Thread: FATAL 2: open of /var/lib/pgsql/data/pg_clog/0EE3 failed: No such file or directory
FATAL 2: open of /var/lib/pgsql/data/pg_clog/0EE3 failed: No such file or directory
From
Dmitry Tkach
Date:
Hi, everybody! I was getting these errors (see subject) from time to time on 7.2.1 when trying to analyze tables... trying to repeat the statament would usually work.... I then saw somebody else post in the list, mentioning the same problem, and Tom Lane's reply to it suggesting to upgrade to 7.2.4, where that was supposedly fixed. I have upgraded recently, and got the same problem again yesterday... It seems to have become even worse, as it was happenning consistently, even when I tried to repeat the query (with 7.2.1, the second time always used to work, as far as I remember)... it seems to have went away after I have restarted the server manually... Was I wrong deducing the assumption that it should be fixed in 7.2.4 from that Tom's message? Or is this news to you guys too? Any idea what is causing this, and/or how it can be avoided? Thanks a lot! Dima
On Fri, 18 Jul 2003, Dmitry Tkach wrote: > Hi, everybody! > > I was getting these errors (see subject) from time to time on 7.2.1 when > trying to analyze tables... trying to repeat the statament would usually > work.... > I then saw somebody else post in the list, mentioning the same problem, > and Tom Lane's reply to it suggesting to upgrade to 7.2.4, where that > was supposedly fixed. > > I have upgraded recently, and got the same problem again yesterday... It > seems to have become even worse, as it was happenning consistently, even > when I tried to repeat the query (with 7.2.1, the second time always > used to work, as far as I remember)... it seems to have went away after > I have restarted the server manually... > > Was I wrong deducing the assumption that it should be fixed in 7.2.4 > from that Tom's message? > Or is this news to you guys too? > > Any idea what is causing this, and/or how it can be avoided? did you dump and reload your database? It may well be that 7.2.1 planted logic bombs in the base directory that 7.2.4 can't fix now. I.e. some data structure got munged and now 7.2.4 is busy complaining about it.

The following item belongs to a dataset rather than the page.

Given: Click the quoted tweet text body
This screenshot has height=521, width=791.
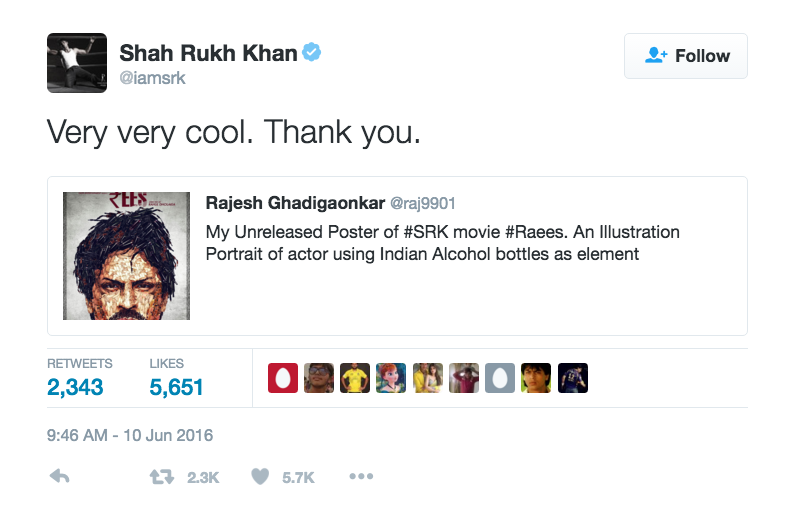Looking at the screenshot, I should [442, 243].
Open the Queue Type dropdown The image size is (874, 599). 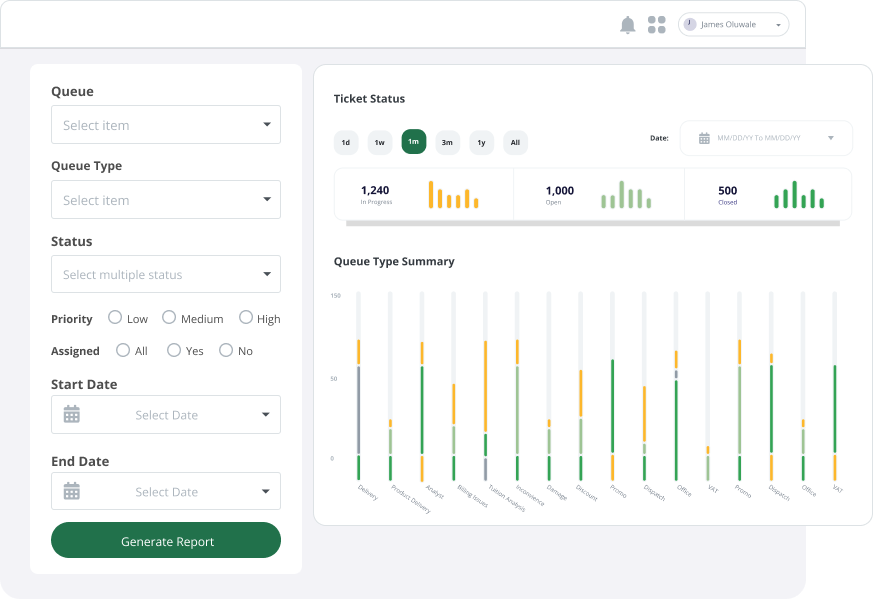click(x=166, y=200)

scott.marlowe wrote: > >did you dump and reload your database? > Nope... It's a 200 Gig database.... If it was that simple to dump and reload it, I would have upgraded to 7.3, not 7.2.4 to begin with :-( >It may well be that 7.2.1 planted >logic bombs in the base directory that 7.2.4 can't fix now. I.e. some >data structure got munged and now 7.2.4 is busy complaining about it. > Why doesn't it complain after I restart it then? Dima
On Fri, 18 Jul 2003, Dmitry Tkach wrote: > scott.marlowe wrote: > > > > >did you dump and reload your database? > > > Nope... It's a 200 Gig database.... If it was that simple to dump and > reload it, I would have upgraded to 7.3, not 7.2.4 to begin with :-( > > >It may well be that 7.2.1 planted > >logic bombs in the base directory that 7.2.4 can't fix now. I.e. some > >data structure got munged and now 7.2.4 is busy complaining about it. > > > Why doesn't it complain after I restart it then? Why should it? If the problem is corrupted data in an index / table /system table etc... you won't see an error until it accesses the table/index etc... that's causing the problem.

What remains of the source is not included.